Alibaba's affluent: Instant riches for company workers

Jack Ma, founder of Chinese online retail giant Alibaba, rings a bell to open trading on the floor at the New York Stock Exchange on Sept. 19 in New York.

BEIJING – You might be millionaires, but please spend wisely. In recent months, as the IPO of Chinese Internet giant Alibaba loomed into view, founder Jack Ma kept warning his employees. "We've worked so hard, but not for the sake of turning into a bunch of uncouth new rich," he wrote in a late July e-mail.
With Friday's eye-popping, record-breaking $167 billion listing in New York, China's nouveau riche just swelled some more as more than 5,000 current and former Alibaba employees were selling their shares in this IPO. And they won't lack for places to splurge their new-found wealth.

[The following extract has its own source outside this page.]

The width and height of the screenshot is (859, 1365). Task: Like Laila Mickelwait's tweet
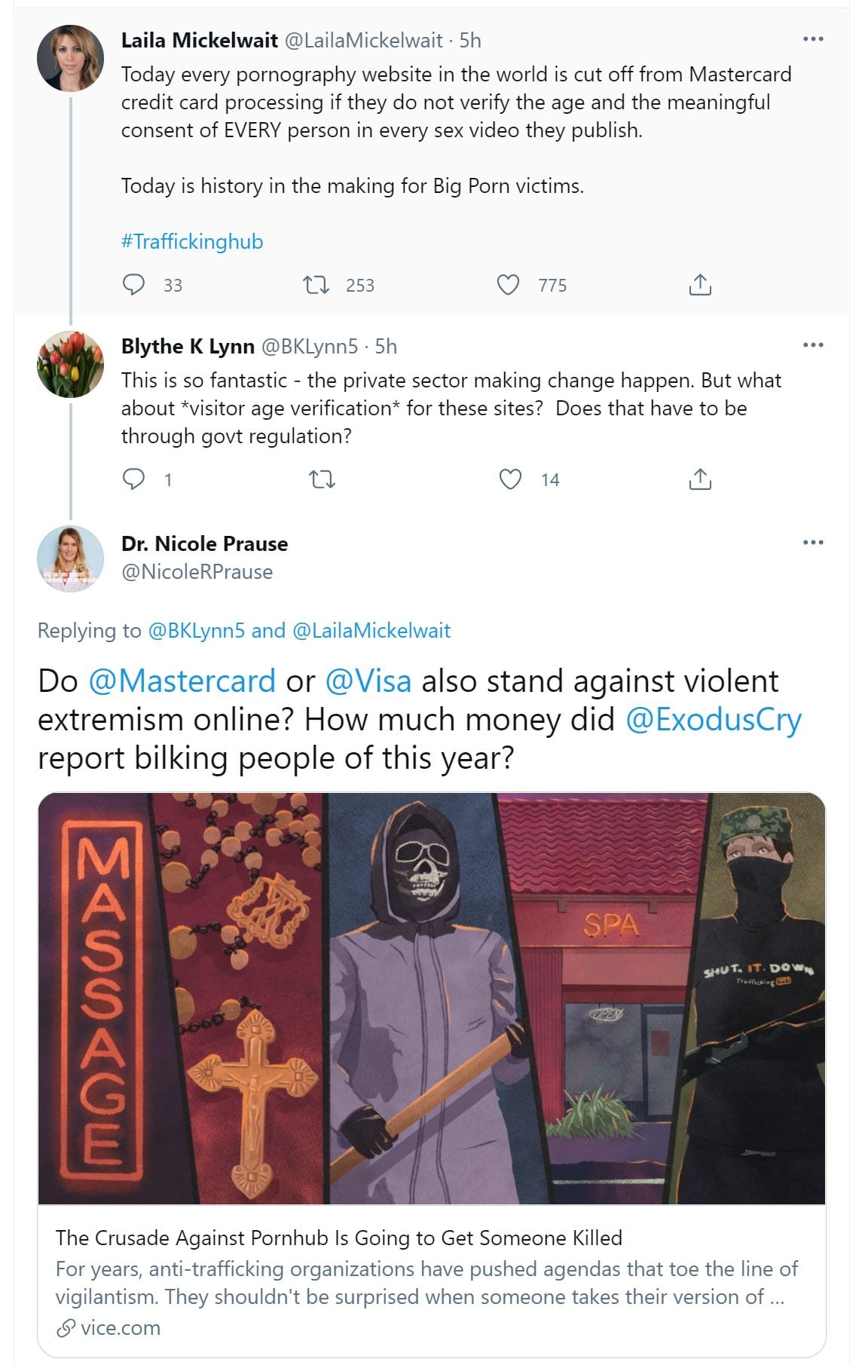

"Neighbors, congratulations" screamed a real estate billboard Friday at the Xixifengqing development a single street away from Alibaba's headquarters in east China's Hangzhou city. "This group of potential buyers is rich enough to buy the bigger townhouse, which is around $1.3 million for a 3,230 square foot house," salesman Wang Mengzhou said. "I' m confident our sales will soar in the near future."

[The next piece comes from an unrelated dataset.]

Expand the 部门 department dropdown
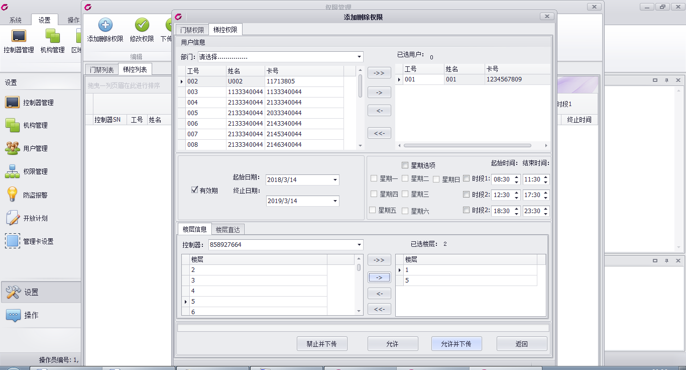The height and width of the screenshot is (370, 686). pos(360,57)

China's newly prosperous typically rush into real estate, cars and luxury items such as expensive watches, said Rupert Hoogewerf, the Shanghai-based publisher of Hurun, China's best-known "Rich List." "Inevitably, more sports cars will be sold in Hangzhou than before," said Hoogewerf, who expects Hangzhou may rise from fifth place on Hurun's ranking of Chinese cities with most millionaires, based on U.S. dollars.
"The biggest challenge to somebody who got rich overnight is the change in lifestyle. Some turn to gambling, others live a lifestyle not commensurate to their wealth," he said. "But these tech people are slightly different. They put a lot of heart and soul into the business," said Hoogewerf, who expects that many Alibaba millionaires will buy property but also re-invest a significant amount in other start-ups.

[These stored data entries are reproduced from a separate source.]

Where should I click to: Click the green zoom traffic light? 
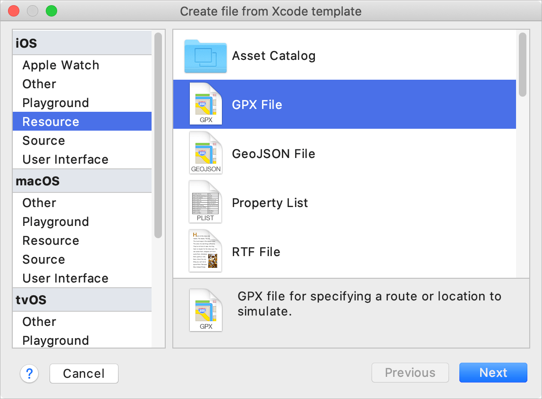[x=51, y=11]
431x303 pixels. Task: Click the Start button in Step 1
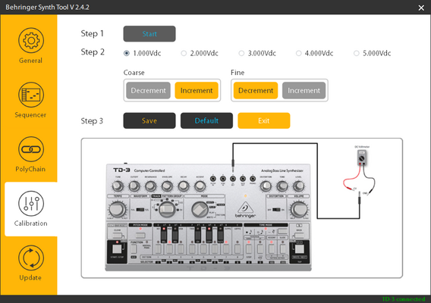pos(149,34)
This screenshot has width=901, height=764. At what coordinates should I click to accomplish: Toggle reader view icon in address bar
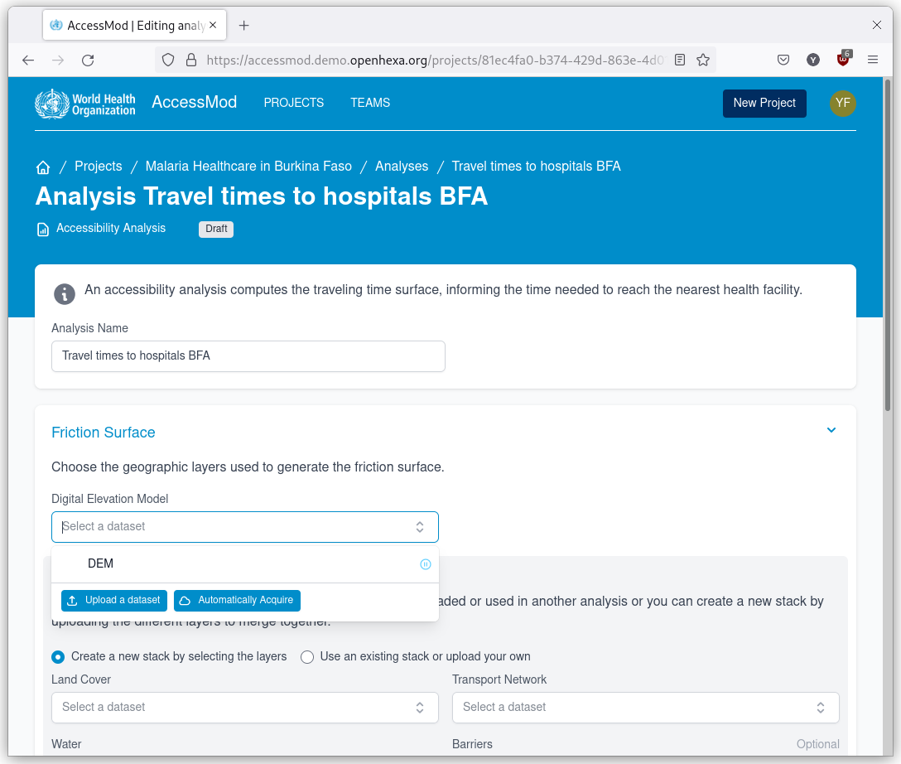680,60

With his love of kung fu novels, and a blending of East and West, Jack Ma, now executive chairman, strives to give Alibaba a distinct corporate culture. In May, he told more than 4,000 employees at an Alibaba conference that he hopes the IPO doesn't mean "another batch of tuhao (slang for 'uncouth new rich') will appear in China", reported the Zhejiang Online website. Instead, Ma hoped for "a batch of genuinely noble people, a batch of people who are able to help others, and who are kind and happy."
Former Alibaba employees, many engaged in start-ups of their own, praise Ma's efforts to raise a higher-minded workforce. "I heard some outsiders call Alibaba staff 'tuhao', but that's not true," said Huang Haijun, 40, a senior manager of Alibaba's mobile market department who left in July after five years. "Most Alibaba people are rational and will use the money to start their own businesses," he said.